→ **GOAL OF THE EXERCISE**
Omit the images, then output each of the records below exactly.

→ **DATA**
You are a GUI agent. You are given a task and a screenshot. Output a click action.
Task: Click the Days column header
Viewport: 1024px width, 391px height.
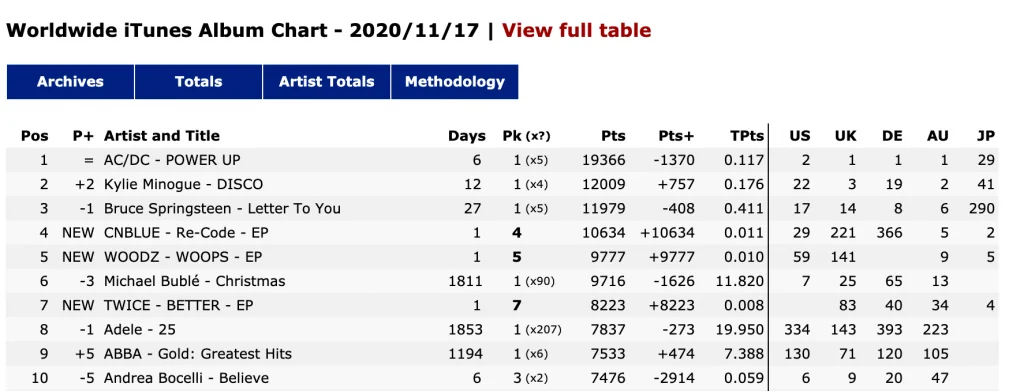467,136
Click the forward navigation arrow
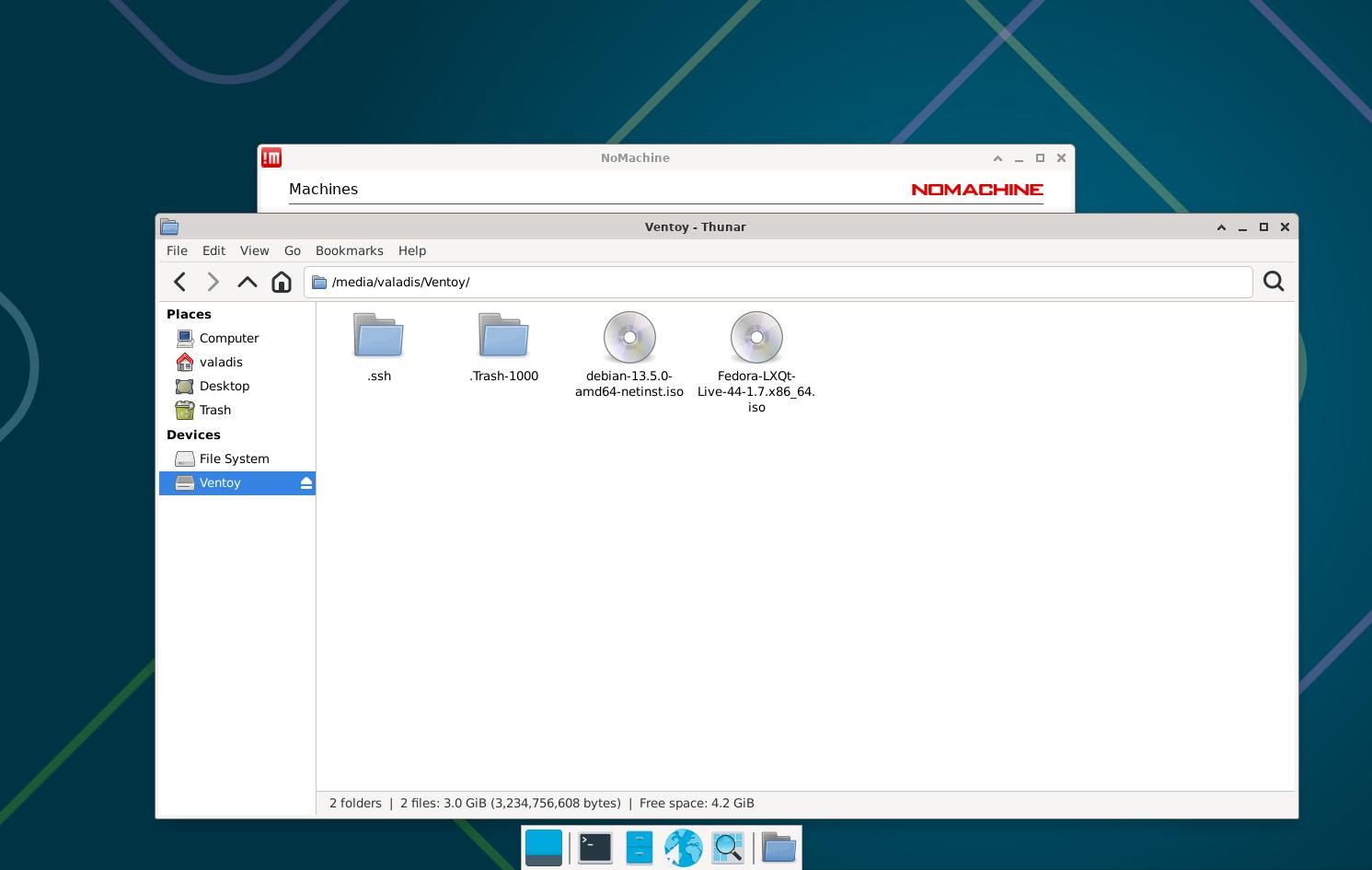Viewport: 1372px width, 870px height. (213, 282)
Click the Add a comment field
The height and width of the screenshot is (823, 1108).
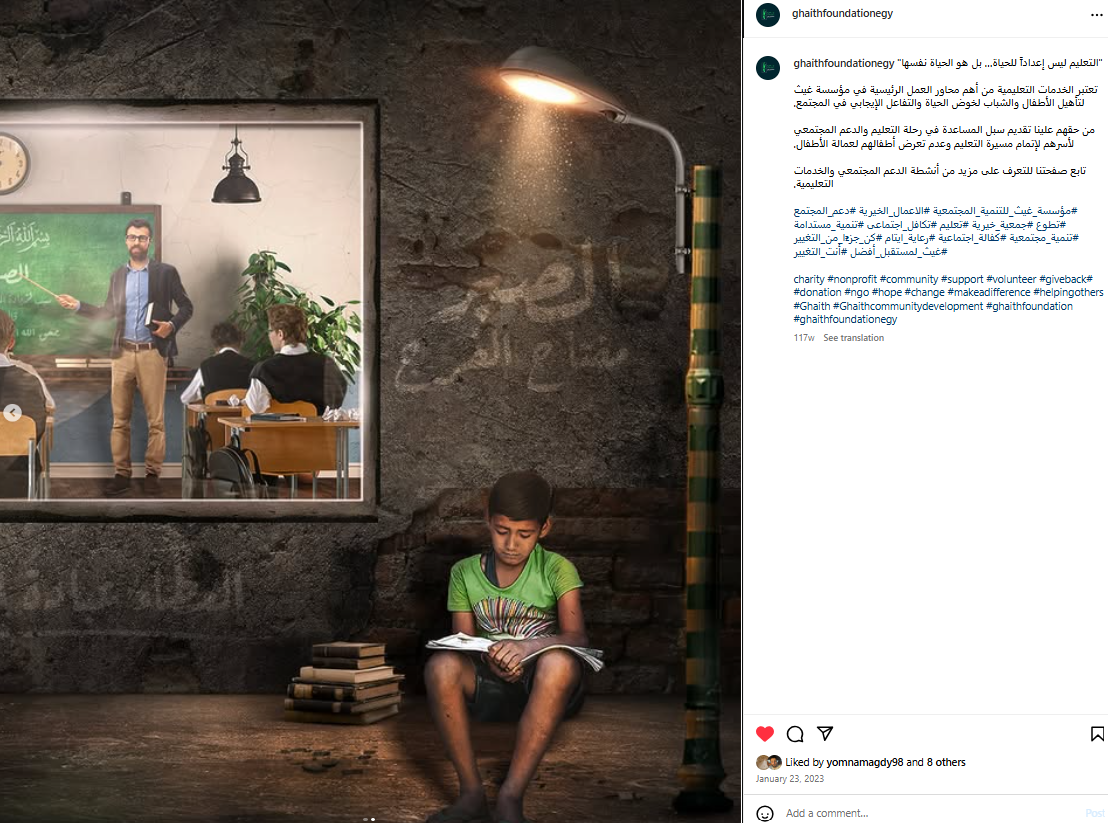click(933, 813)
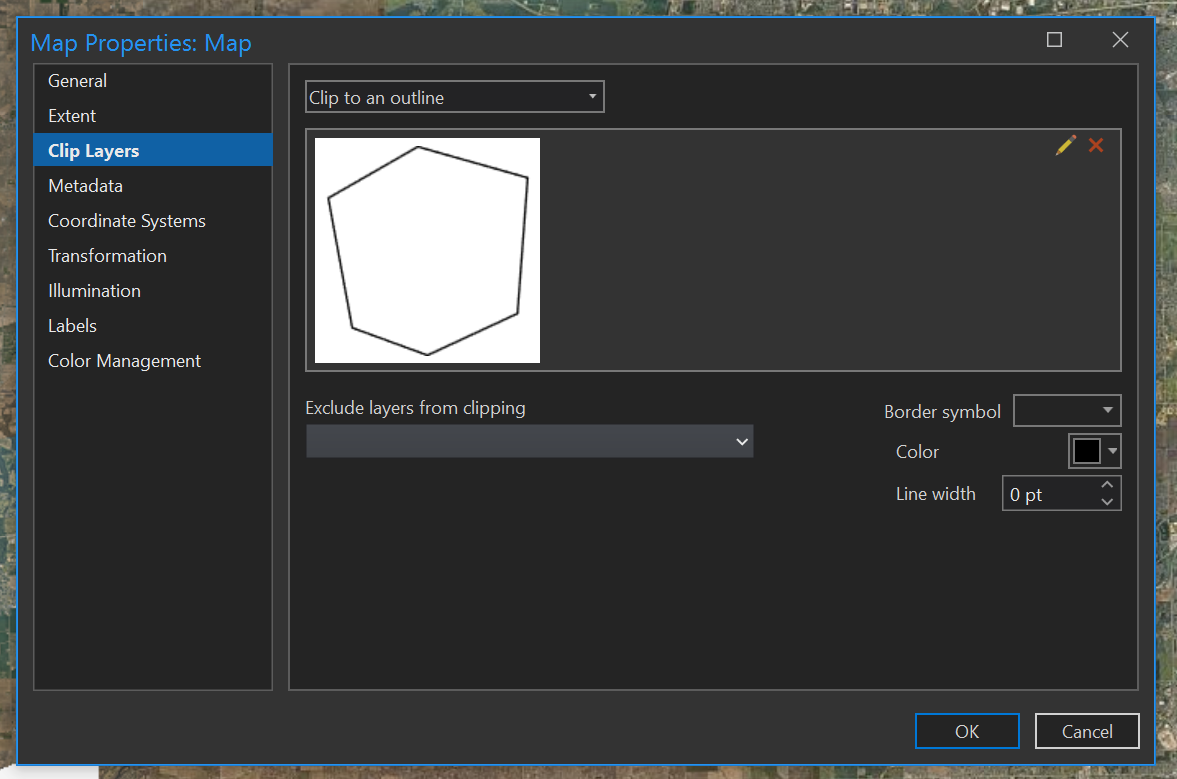Cancel the Map Properties dialog
The image size is (1177, 779).
point(1086,731)
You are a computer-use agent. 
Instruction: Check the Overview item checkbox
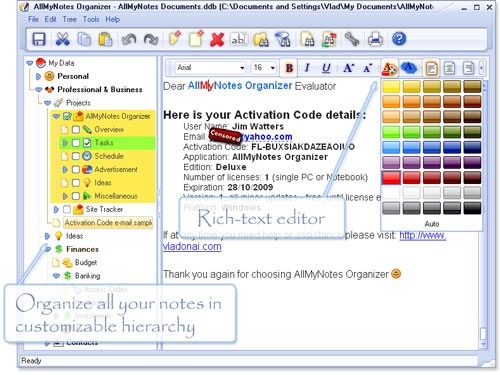(76, 130)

→ **ANSWER TO THE PROBLEM**
You are a GUI agent. You are given a task and a screenshot. Output a click action.
Task: Click the Days column header
Viewport: 1024px width, 391px height.
467,136
Click the forward navigation arrow
Viewport: 1372px width, 870px height. (213, 282)
Click the Add a comment field
The height and width of the screenshot is (823, 1108).
click(933, 813)
Cancel the Map Properties dialog
The image size is (1177, 779).
point(1086,731)
You are a computer-use agent. 
Instruction: Check the Overview item checkbox
(76, 130)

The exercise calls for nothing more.